### Task requirements
Copy the lines of the records word for word, starting at the line that contains "Task: Go to Trash in sidebar" and ending at the end of the records. Leave the pictures out of your copy.

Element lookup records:
++++++

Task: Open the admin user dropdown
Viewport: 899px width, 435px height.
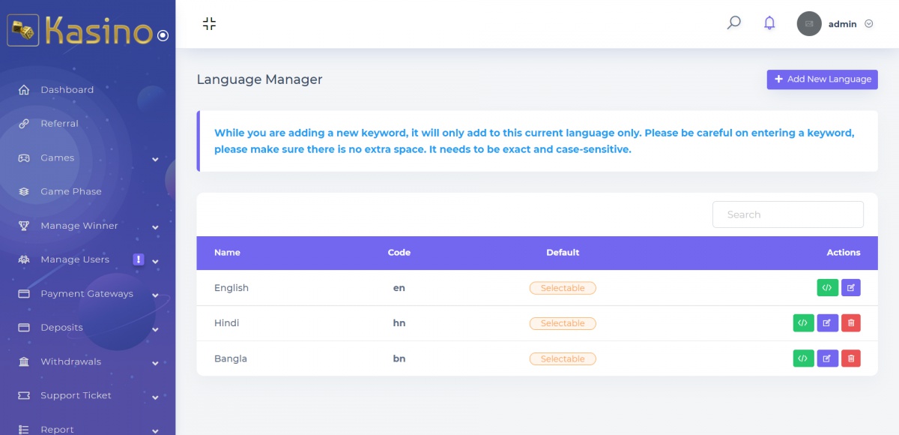Action: (x=836, y=24)
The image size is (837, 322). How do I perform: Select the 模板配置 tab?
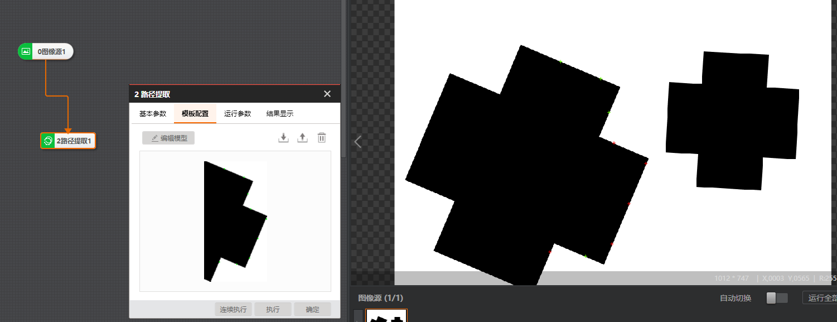(x=195, y=114)
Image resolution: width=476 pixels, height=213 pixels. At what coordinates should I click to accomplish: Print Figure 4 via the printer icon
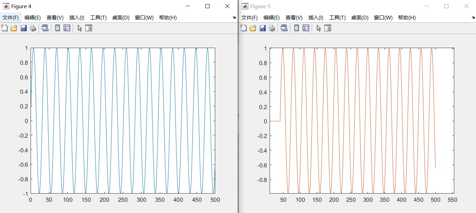[x=33, y=28]
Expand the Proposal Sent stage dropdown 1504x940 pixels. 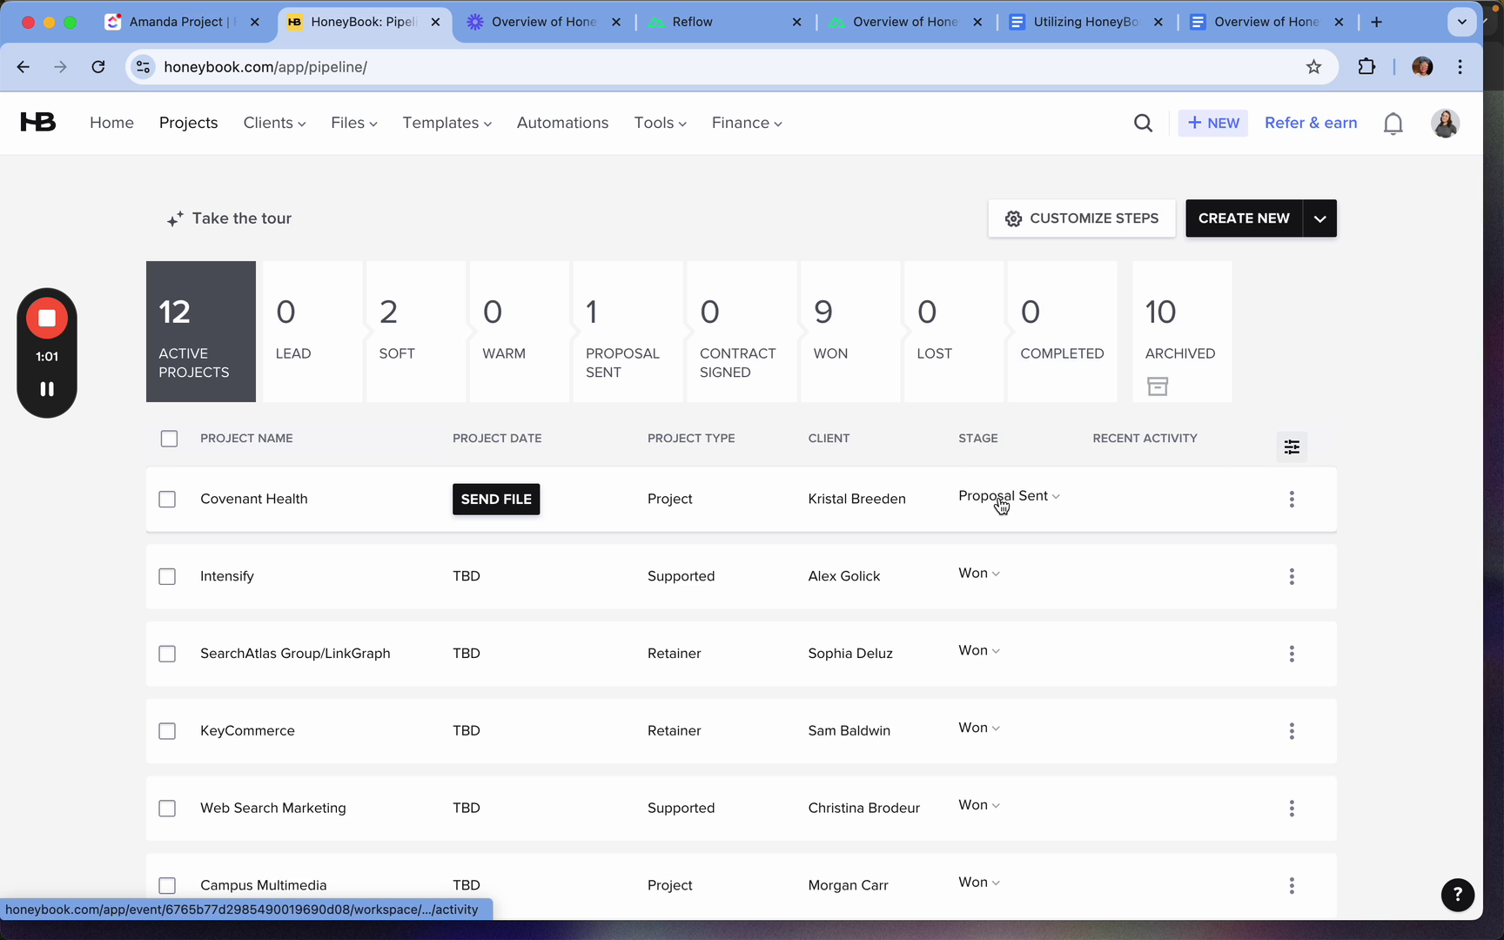point(1009,496)
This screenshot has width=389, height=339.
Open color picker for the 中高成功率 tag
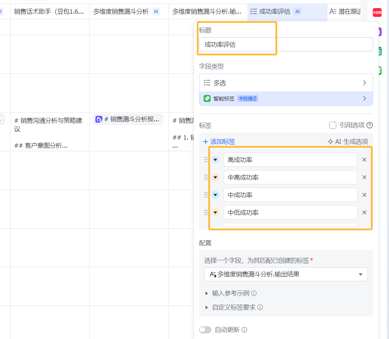[x=215, y=177]
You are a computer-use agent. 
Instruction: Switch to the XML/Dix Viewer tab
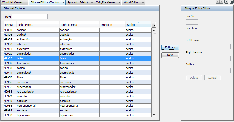click(106, 2)
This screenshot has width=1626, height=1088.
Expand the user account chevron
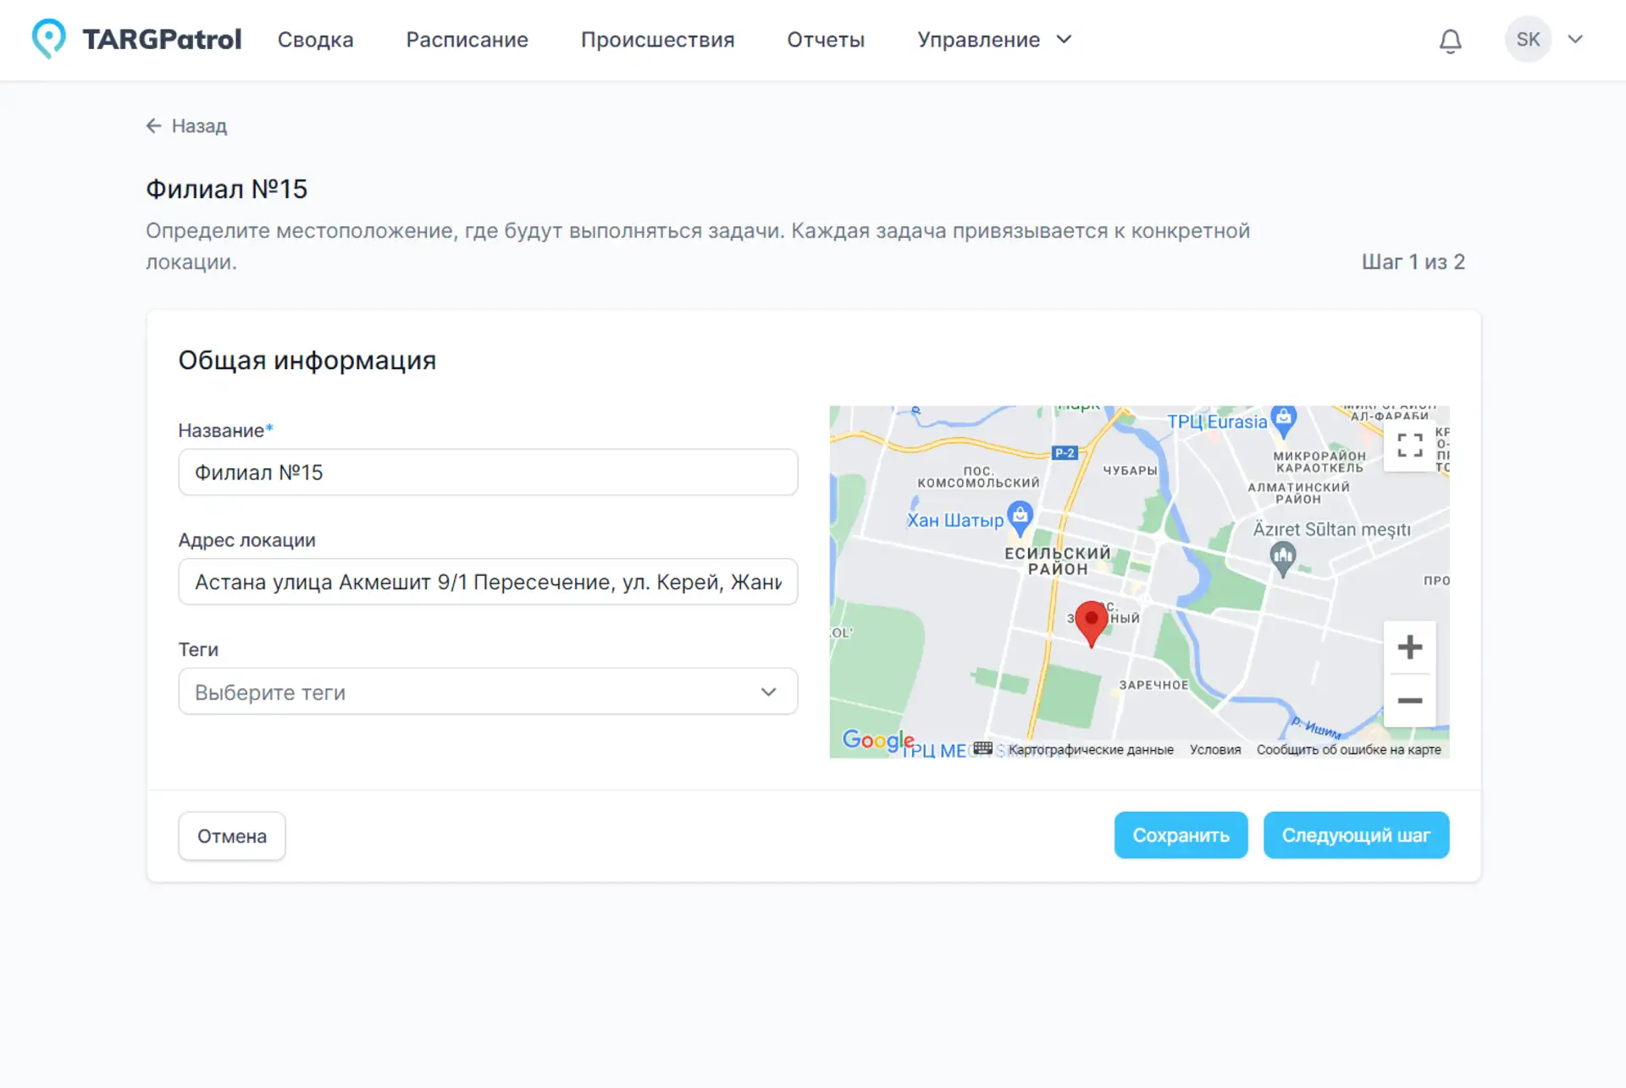coord(1575,40)

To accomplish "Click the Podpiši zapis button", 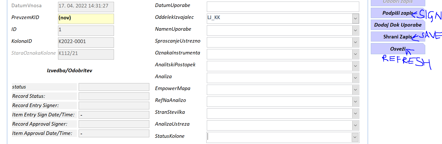I will point(397,13).
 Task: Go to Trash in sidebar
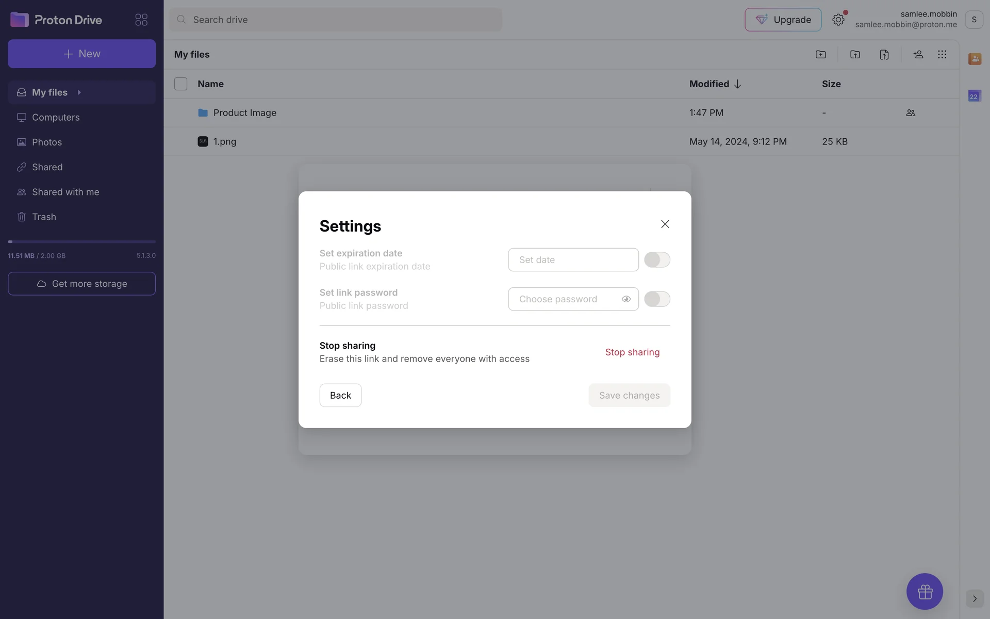tap(44, 217)
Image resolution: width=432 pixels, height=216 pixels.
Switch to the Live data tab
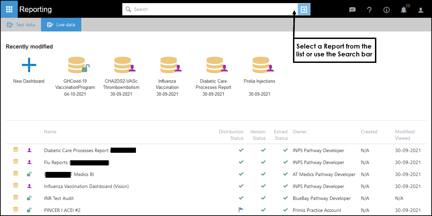click(x=61, y=25)
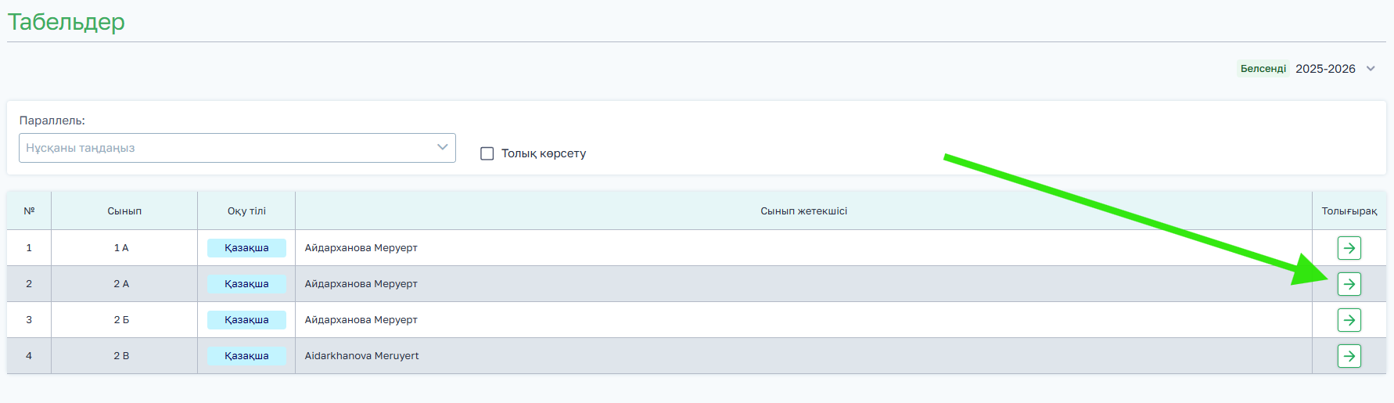Enable the Толық көрсету checkbox

[487, 153]
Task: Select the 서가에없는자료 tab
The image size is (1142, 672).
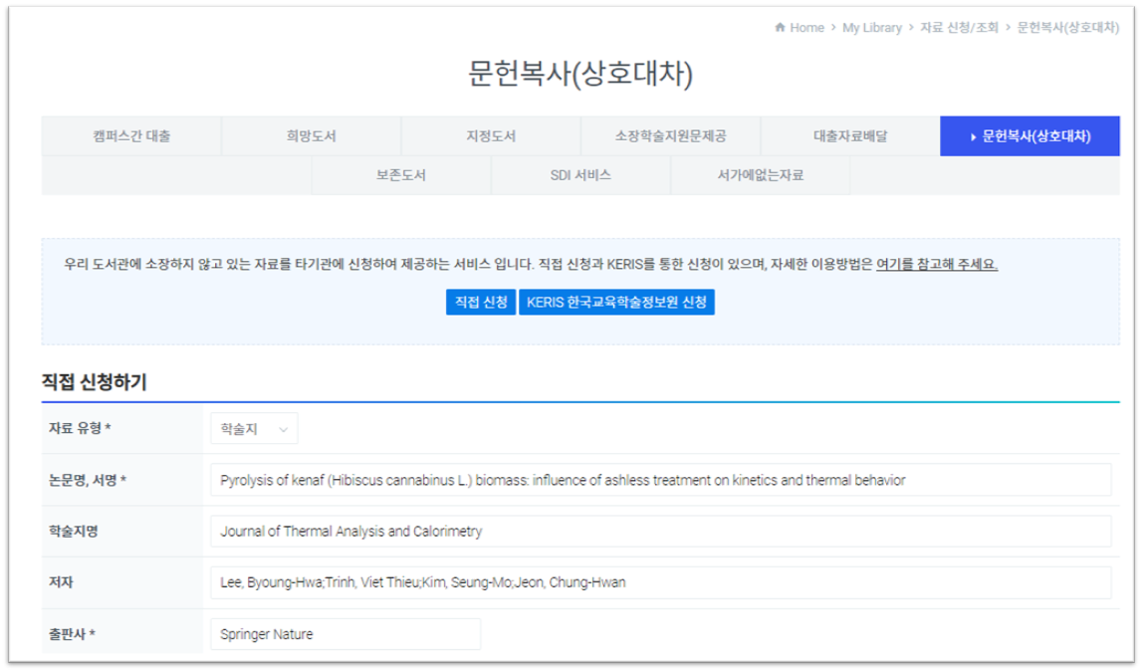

++++++

### Reply to the task
 Task: Go to Trash in sidebar
tap(44, 217)
Image resolution: width=432 pixels, height=216 pixels.
Switch to the Live data tab
click(x=61, y=25)
Enable the Толық көрсету checkbox

[487, 153]
Task: Select the 서가에없는자료 tab
The image size is (1142, 672).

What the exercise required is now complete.